Ross, sentendosi attaccato con tale veemenza, replicò: “Io non mi sono approfittato di nessuna ragazza innocente: è stata lei che…”
“Taci, cane! – lo interruppe Francis, sconvolto - Non solo non neghi le tue malefatte, ma osi addirittura ritenere lei unica responsabile?  Non riesco a crederci! Ma non pensare di cavartela a buon mercato! Dovrai rimediare al tuo errore, sposandola!”
“Sposandola?” – disse Ross sbalordito, e la signora Chynoweth gli fece eco.
Francis annuì. “Sposandola, certo! Pensare che era proprio quello che volevo proporti, dopo che la signora Tabb l’aveva vista uscire dalla tua stanza l’altra sera… La scoperta di oggi accelera solo gli eventi. Signora, Ross dovrà sposare Demelza, riparando così la mancanza che ha commesso nei suoi confronti. Voi stessa avete detto, poco fa, che ha disonorato vostra figlia... Gli sto offrendo la via d’uscita per rimediare, senza che debba scoppiare uno scandalo.”
“Demelza… ma…” – balbettò la madre. Ross, compreso il terribile equivoco in cui il cugino era caduto, restò in silenzio. Che cosa avrebbe potuto dire? Non poteva nuocere ad Elizabeth pur di venire in soccorso di Demelza: spettava a lei, rifiutando il matrimonio riparatore, sottrarsi all’imposizione del cognato.
Inaspettatamente, invece, Demelza ruppe il silenzio che si era venuto a creare, dichiarando, con voce ferma: “Hai ragione, Francis. Non c’è altra soluzione. Io e Ross ci sposeremo il prima possibile. E perdonaci se abbiamo in qualche modo offeso l’ospitalità che ci hai concesso. Non avremmo dovuto farlo”.
La signora Chynoweth provò a biascicare qualcosa, dicendo che non v’era motivo di agire con tanta sollecitudine, bisognava pensarci meglio, ma Francis la fronteggiò allibito: cosa si doveva aspettare, visto che l’irreparabile era già avvenuto? Aggiunse che era veramente stupito, e che non si sarebbe mai aspettato che Demelza potesse agire con tanta leggerezza.

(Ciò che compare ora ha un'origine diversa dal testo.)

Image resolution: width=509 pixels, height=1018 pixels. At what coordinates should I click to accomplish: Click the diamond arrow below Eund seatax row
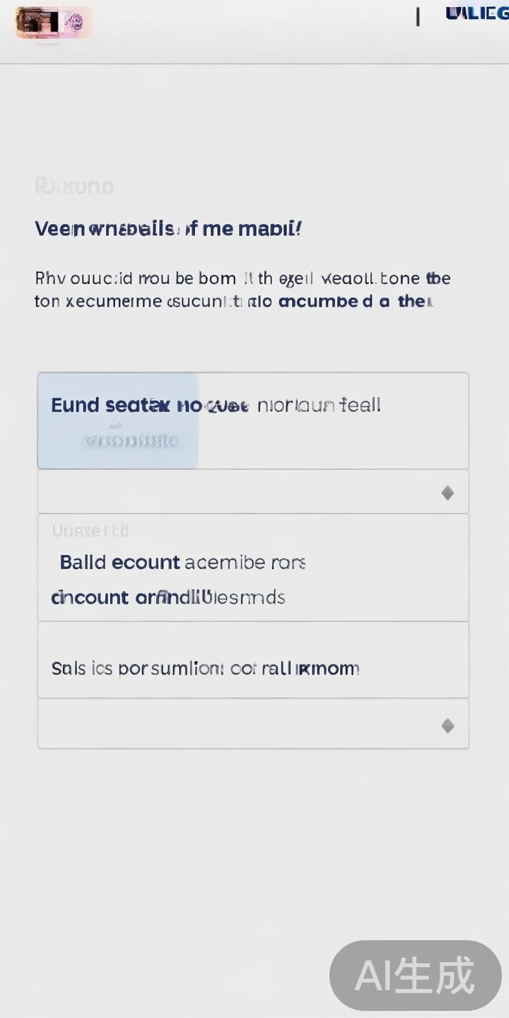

La ragazza, colpita dall’espressione di delusione della persona che stimava di più al mondo, corse via disperata ed in lacrime. Ross se ne rammaricò e sperò che quelle parole servissero a far ricapacitare quella sconsiderata fanciulla: come poteva accettare di sposarlo, quando lo disprezzava ed amava un altro? Era disposta a sacrificare la propria vita e la propria felicità pur di difendere quella dell’uomo che le aveva preferito un’altra e l’onore di una sorella che non le era neppure particolarmente affezionata? Oltretutto, lasciando che Francis pensasse di lei che si era concessa ad un uomo prima di sposarsi? Che razza di modo di ragionare era quello? In che situazione si trovava, per colpa di quelle due? Sperava solo di non diventare lo zimbello della seconda Chynoweth, dopo essere stato preso in giro dalla prima.